I wish I was the kind of parent that provided nap time at exactly the same time every day; that had a sit down dinner with the whole family every night; that had everything organized every day in a neat little box. But I’m not. As a working mom – and let’s be honest, is there really any other type of mom? – I find myself juggling a myriad of commitments and activities that has my calendar looking anything but orderly. I do however, recognize the value of consistency and predictability in parenting and there’s nothing like New Year’s Eve to remind us of the power of tradition.
We count down the days and the dropping of the ball not just to mark the end of one calendar year and the beginning of another, but also to provide meaning in an otherwise chaotic world. At a time in history in which there is much uncertainty – the economy, public education, food safety, the climate – the certainty of ritual provides an anchor and stability important for adults and children alike. In today’s world, the New Year is akin to what older cultures call a Rite of Passage: a ritual event that marks a person’s progress from one status to another. It is a universal phenomenon reflecting what social hierarchies, values and beliefs are important in specific families and cultures.

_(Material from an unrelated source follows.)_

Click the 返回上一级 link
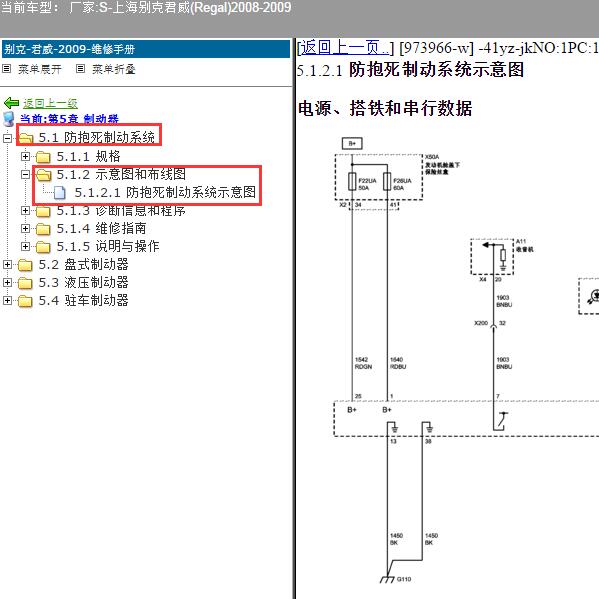The height and width of the screenshot is (599, 599). (50, 103)
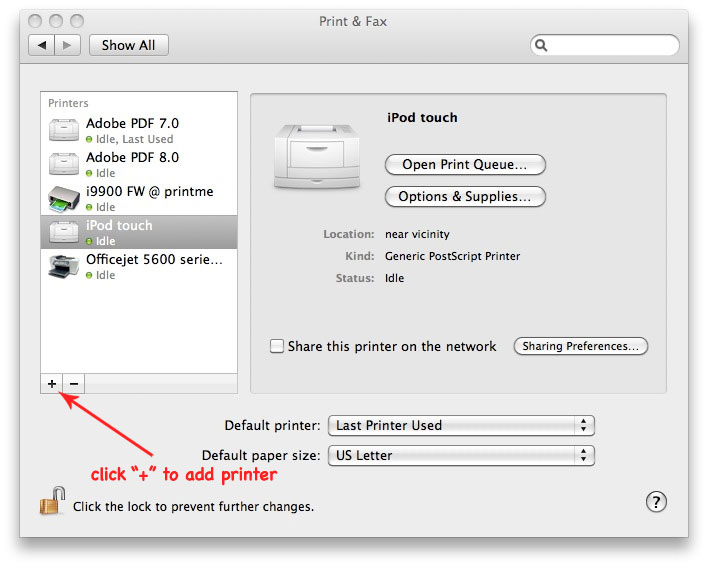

While modern times and modern family life allow fewer of us a June Cleaver predictability in parenting, children thrive with consistency and the holidays, New Year’s in particular, provide ritual, tradition, and an anchor for our children that allows them to grow and evolve with a solid sense of place and belonging.
“Ritual inevitably carries a basic message of order, continuity, and predictability. New events are connected to preceding ones, incorporated into a stream of precedents so that they are recognized as growing out of tradition and experience. By stating enduring and underlying patterns, ritual connects past, present, and future, abrogating history and time.” – Barbara Myerhoff (2006).
It’s not so much that holidays and rites of passage actually change things as much as they give meaning to changes that are occurring.
As parents, we can use tradition and rites of passage at any time of year to help our children grow up with a sense of purpose, integrity, and responsibility.
To wit: birthday parties, weddings, funerals, holidays.
Last month, my father – a clinical psychologist who has spent his career studying the traditions of indigenous cultures as they may be applied to meet the challenges of modern life – took my son, who had just turned ten, on a rite of passage with five of his buddies, also just ten or about to turn ten. The boys were assigned a task of reflecting on what kind of person they hope to be over the next decade of their lives. “Over the next ten years,” my dad told them, “You’ll learn how to drive a car. You’ll be able to vote. You could be drafted into war. You could become a parent. What kind of teenager – what kind of man – do you want to be?” Throughout the course of an overnight hike and a sunrise ceremony, the boys completed a series of undertakings designed to instill self-confidence, respect, and a sense of peer responsibility. The morning after, there was not a parent or child who had not been positively effected by the experience.
There are as many family traditions celebrating the New Year, as there are families. The commonality is the intentional experience and annual ritual. With New Year’s we remember that which for which we are grateful and look toward that which we hope will be different. We honor the passing of one chapter and the beginning of another. And it’s important not only to the well being of your family, but to our global citizenry.
How we progress as a society depends largely on how we maintain tradition and utilize ritual to meet the demands of modern life. Explains noted psychologist and author of five books, including New Traditions: Redefining Celebrations for Today’s Family, “Family traditions counter alienation and confusion. They help us define who we are and provide something steady, reliable and safe in a confusing world.”
How you celebrate the New Year is not as important as recognizing and repeating a tradition that is meaningful for you and your family. So whether you write out resolutions as a family, go on an annual ski trip, make yearly time capsules, bake New Year’s cookies, or watch the ball drop together with hats, streamers, and noise makers is not the point. Rather, follow – or establish – yearly rituals that help your family grow, learn, celebrate and honor that which you value and cherish. For whether you realize it or not, the traditions you share with your children today will be passed on for generations to come.